Low-Emissivity plaster Case and Cool Coating Case (LEC&CCC): α_ext is calculated according to reference [114] for the roof, being on average 0.33, and by reference [116] for vertical surfaces coatings, being on average 0.15 (as for CCC), whereas ^LW of the interior surfaces is assumed to be 0.1 (as for LEC).

Results and Discussion of the Case Study

The effect due to the adoption of the considered cool coating and low-emissivity plaster on the test room is shown in Figure 28, where the time histories of indoor air and South-West internal wall surface temperatures (T_IN and T_SW, respectively) are reported in the case of the free floating temperature regime. Note that, for the sake of brevity in the following graphs only two such temperatures are considered.

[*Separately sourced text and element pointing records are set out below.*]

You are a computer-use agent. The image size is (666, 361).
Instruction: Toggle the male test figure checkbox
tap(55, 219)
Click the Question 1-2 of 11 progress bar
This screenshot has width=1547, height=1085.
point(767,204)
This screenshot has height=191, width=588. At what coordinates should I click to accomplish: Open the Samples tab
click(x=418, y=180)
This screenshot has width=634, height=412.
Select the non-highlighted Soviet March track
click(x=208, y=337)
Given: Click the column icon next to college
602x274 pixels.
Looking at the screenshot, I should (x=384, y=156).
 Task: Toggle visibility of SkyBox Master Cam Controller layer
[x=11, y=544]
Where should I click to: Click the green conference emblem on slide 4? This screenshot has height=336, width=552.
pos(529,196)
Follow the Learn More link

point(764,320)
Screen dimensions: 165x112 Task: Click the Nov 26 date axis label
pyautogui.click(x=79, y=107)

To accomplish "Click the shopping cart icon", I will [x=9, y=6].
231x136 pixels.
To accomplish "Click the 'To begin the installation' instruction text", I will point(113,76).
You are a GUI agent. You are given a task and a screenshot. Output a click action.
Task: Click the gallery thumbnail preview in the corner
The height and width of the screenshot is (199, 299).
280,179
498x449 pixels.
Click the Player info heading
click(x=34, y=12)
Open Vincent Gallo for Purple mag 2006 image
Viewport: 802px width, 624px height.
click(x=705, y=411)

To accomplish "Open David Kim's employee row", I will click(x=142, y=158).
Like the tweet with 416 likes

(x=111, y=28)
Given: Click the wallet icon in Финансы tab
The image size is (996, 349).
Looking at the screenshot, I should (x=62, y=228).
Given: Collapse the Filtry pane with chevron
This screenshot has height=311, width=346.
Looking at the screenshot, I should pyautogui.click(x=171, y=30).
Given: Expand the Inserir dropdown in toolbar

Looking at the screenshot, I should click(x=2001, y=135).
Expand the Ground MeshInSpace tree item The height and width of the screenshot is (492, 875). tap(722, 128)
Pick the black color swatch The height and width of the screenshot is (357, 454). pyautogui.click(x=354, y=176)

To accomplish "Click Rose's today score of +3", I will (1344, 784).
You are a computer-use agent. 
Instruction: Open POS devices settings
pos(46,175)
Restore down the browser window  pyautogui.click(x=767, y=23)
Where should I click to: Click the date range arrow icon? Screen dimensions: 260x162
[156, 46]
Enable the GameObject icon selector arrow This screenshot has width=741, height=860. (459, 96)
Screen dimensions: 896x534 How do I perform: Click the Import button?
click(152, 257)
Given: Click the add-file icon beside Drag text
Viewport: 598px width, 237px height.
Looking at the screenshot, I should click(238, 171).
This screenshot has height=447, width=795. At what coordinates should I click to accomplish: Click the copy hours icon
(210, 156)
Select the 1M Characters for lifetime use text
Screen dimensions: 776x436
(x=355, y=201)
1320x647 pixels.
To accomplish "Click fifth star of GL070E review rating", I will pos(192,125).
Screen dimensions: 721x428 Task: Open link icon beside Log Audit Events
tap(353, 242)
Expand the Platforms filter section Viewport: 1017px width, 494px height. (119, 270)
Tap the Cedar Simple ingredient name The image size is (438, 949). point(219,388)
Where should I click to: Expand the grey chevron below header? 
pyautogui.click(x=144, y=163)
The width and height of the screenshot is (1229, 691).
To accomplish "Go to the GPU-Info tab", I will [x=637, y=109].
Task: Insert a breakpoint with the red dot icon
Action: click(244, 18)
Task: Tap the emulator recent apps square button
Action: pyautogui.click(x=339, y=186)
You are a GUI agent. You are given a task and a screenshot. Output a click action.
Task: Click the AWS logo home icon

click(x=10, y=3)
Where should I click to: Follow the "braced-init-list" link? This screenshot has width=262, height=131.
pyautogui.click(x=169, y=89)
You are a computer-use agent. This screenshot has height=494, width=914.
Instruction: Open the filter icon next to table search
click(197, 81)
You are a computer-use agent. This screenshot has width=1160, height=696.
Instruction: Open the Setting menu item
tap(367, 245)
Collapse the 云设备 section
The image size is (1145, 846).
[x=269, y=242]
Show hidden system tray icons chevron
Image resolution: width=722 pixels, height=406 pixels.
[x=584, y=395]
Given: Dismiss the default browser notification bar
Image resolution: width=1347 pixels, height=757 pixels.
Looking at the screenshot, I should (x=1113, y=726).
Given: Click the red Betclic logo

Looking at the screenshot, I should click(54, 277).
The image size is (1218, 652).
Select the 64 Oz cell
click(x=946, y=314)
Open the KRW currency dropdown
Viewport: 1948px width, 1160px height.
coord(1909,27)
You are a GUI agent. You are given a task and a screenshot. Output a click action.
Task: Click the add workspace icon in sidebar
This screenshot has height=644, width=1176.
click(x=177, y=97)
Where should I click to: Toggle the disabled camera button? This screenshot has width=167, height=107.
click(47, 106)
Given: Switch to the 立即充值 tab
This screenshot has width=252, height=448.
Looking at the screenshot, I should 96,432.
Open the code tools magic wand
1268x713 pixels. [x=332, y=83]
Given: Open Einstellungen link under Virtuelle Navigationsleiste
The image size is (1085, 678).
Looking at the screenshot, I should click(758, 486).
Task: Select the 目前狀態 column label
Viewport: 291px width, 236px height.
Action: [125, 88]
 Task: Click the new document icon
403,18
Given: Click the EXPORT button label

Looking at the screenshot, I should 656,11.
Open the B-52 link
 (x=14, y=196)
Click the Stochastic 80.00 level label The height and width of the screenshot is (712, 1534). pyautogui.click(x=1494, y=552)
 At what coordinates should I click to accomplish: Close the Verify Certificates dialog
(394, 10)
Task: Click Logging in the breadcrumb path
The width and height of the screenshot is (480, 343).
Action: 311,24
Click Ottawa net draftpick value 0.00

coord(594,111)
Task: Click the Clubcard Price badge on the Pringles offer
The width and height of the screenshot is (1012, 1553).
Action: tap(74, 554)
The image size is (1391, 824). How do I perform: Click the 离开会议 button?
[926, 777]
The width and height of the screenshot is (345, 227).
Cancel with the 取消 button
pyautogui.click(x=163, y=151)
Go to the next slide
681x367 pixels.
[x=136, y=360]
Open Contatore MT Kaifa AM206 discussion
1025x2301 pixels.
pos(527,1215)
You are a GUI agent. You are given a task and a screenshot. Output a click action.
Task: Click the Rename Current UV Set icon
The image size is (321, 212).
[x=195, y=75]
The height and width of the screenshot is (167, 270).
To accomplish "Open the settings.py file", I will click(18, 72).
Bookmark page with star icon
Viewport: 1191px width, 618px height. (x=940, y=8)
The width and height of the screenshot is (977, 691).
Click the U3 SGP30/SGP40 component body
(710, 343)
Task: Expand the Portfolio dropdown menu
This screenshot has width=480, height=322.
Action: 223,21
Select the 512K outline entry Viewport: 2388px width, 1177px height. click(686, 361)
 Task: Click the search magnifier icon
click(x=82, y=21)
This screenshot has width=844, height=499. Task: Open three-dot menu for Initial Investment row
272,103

In Figure 28, the results of the carried-out simulations are referred to as RC, LEC and CCC. By this figure, it is possible to note that the calculated T_IN for LEC is always higher than those of RC and CCC. Such result is a benefit in winter, when lower heating demands are needed for energy saving purposes, whereas it is undesired in summer. Here, higher cooling demands are observed (because of the overheating effect mostly detected during night times vs. RC). Regarding the cool coating materials, simulation results show lower T_IN levels with respect to those observed for RC (as expected). This result is clearly visible mostly in summer times and especially during the sunny hours. Of course, this result is a benefit of CCC for the summer season where lower cooling energies are required and a drawback for the winter one where a higher heating energy is necessary with respect to RC.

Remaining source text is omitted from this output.